_Saved entries:_
__________

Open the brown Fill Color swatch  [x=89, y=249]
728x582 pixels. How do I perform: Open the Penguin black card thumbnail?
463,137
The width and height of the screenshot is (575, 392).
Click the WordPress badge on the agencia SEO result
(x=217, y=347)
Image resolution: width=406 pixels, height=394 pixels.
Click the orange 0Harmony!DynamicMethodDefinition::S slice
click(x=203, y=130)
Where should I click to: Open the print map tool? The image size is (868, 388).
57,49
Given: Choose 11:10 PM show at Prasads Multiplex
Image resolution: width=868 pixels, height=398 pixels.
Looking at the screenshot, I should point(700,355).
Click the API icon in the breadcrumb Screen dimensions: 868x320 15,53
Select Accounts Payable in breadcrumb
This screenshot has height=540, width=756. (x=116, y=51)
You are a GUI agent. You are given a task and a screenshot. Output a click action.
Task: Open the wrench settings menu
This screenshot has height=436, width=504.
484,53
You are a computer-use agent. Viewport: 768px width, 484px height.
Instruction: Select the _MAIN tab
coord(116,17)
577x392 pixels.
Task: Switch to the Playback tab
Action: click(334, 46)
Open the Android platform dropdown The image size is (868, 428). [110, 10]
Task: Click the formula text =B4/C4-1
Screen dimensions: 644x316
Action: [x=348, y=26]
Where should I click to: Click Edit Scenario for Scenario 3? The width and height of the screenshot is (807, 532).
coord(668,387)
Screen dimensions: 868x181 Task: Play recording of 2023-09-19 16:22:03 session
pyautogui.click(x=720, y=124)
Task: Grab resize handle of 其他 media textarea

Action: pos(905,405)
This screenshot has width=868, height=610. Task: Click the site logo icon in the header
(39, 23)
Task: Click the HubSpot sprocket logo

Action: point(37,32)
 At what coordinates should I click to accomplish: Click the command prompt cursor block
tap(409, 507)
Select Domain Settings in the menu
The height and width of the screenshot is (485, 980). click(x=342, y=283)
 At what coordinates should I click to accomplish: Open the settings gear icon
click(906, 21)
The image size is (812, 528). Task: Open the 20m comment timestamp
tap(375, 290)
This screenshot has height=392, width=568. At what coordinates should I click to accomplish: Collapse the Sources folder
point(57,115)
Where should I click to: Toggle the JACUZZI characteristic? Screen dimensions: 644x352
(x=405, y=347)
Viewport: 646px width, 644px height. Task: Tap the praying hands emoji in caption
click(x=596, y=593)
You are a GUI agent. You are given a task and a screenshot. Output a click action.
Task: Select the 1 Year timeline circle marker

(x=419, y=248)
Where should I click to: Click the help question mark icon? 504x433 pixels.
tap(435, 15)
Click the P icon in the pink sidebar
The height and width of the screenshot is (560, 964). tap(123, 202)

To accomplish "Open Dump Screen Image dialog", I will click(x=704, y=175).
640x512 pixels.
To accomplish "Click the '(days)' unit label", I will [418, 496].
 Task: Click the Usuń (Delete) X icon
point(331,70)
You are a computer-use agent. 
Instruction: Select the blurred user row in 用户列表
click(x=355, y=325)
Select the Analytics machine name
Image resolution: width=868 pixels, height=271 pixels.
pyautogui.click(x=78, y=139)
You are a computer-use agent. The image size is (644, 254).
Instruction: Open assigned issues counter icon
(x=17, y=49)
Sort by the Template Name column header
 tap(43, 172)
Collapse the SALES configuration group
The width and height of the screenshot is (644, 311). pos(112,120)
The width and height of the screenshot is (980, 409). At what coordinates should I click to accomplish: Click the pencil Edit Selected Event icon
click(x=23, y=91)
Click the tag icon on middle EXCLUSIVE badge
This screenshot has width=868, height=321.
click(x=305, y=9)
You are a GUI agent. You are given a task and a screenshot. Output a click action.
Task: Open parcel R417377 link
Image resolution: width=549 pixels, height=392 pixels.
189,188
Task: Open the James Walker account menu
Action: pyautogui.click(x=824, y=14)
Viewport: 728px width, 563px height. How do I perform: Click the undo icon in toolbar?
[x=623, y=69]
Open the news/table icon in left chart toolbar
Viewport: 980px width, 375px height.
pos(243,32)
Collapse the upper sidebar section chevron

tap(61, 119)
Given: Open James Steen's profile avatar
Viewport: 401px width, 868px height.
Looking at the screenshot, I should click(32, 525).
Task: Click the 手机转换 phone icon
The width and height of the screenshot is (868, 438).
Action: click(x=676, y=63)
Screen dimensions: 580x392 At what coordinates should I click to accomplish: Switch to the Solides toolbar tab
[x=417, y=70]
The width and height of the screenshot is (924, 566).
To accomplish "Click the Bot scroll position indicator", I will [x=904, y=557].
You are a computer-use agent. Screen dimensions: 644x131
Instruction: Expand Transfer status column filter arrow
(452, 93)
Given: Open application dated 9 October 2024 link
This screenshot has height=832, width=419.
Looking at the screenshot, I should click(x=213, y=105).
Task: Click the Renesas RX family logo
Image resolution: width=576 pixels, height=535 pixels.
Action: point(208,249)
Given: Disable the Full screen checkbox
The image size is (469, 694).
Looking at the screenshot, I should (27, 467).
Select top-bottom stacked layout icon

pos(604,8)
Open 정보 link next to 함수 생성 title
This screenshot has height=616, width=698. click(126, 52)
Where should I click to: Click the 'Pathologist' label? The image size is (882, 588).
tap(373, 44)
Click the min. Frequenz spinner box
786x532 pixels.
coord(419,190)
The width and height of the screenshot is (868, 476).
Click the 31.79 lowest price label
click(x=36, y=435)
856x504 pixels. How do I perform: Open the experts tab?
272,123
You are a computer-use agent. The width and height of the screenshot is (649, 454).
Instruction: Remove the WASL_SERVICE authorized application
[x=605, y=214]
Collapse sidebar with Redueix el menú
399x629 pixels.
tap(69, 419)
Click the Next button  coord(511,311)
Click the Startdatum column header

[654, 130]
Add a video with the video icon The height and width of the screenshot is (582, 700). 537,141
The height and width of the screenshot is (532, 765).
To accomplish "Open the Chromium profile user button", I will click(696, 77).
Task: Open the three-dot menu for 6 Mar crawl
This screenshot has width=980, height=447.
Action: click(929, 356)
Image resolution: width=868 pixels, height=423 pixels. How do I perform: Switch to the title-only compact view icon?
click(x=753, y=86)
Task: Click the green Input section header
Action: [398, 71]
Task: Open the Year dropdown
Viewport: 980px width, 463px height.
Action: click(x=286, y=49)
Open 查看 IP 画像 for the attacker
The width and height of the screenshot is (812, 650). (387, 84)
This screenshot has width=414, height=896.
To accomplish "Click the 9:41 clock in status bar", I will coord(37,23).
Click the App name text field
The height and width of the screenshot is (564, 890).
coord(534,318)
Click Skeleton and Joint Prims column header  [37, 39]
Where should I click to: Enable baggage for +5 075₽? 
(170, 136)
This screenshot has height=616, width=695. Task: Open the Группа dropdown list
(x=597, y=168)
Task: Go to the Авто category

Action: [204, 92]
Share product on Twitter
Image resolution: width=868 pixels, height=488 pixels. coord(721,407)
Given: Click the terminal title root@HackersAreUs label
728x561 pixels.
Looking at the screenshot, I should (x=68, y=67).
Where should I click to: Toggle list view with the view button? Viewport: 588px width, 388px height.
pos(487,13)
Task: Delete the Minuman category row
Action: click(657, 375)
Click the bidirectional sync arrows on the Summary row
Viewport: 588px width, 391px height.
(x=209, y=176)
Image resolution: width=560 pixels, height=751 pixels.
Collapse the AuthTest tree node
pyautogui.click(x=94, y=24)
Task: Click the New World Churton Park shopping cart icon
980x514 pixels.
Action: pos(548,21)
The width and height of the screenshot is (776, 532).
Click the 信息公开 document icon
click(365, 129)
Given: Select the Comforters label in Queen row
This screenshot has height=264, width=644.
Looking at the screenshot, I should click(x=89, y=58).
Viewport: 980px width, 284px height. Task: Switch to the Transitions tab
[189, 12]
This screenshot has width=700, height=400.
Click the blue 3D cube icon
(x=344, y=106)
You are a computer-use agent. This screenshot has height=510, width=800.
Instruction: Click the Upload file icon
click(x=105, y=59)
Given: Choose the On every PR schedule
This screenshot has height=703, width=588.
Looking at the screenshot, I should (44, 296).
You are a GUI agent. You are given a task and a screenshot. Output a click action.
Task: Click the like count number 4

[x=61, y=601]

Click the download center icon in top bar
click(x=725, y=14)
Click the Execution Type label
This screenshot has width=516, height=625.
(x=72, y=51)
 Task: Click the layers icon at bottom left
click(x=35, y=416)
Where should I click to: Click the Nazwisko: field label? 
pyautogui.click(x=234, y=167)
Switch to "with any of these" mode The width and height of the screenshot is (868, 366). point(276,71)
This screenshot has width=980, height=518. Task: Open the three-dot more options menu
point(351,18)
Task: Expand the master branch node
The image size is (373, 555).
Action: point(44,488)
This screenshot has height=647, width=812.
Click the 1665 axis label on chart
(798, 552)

__________

_Problem to work on:_ Sift the data above for lines with "Choose", then copy each one.

_Reply to the exercise:_
Given: Choose 11:10 PM show at Prasads Multiplex
Given: Choose the On every PR schedule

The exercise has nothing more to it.